Mnd. rasen 'dol zijn'; nhd. rasen 'dol zijn' (nhd. rasen); oe. rǣsan 'aanstormen'; on. rása 'voorwaarts stormen' (nzw. rasa); < pgm. *rēsōn-. Wrsch. afgeleid van pgm. *rēsa-, *rēsō- 'snelle voortbeweging', waaruit: mnd. rās 'hevige stroming'; oe. rǣs 'het aanstormen, aanval'; on. rás 'loop, het rennen' (zie race).
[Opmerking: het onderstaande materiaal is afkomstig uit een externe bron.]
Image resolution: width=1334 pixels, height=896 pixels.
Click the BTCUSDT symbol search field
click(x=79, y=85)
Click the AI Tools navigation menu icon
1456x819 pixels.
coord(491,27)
Daarnaast staat ablautend on. rasa 'vallen, glijden' (nzw. rasa 'instorten; razen') < *rasōn-.
Wrsch. verwant met: Grieks erōḗ 'vaart, aandrang'; < pie. *(h1)reh1s- 'zich storten' (LIV 501).
razernij zn. 'dolheid'. Mnl. rasernie 'dolheid, krankzinnigheid' in dese ghecheit mach wel rasernie ... heten 'deze dwaasheid kan wel krankzinnigheid worden genoemd' [ca. 1435-ca. 1500; MNW]; vnnl. dese rasernie 'deze onzin, dwaasheid' [1568; WNT], rasernije, oft frenesie 'krankzinnigheid' [1581; WNT]. Afleiding van razen met de variant -ernij van het achtervoegsel -erij. Iets eerder in het mnl. bestond al de eerst veel frequenter gebruikte afleiding raserie [1434-36; MNW], die in het vnnl. nog voorkomt als raserie, raserije, raserij, maar aan het eind van de vnnl. periode uitsterft.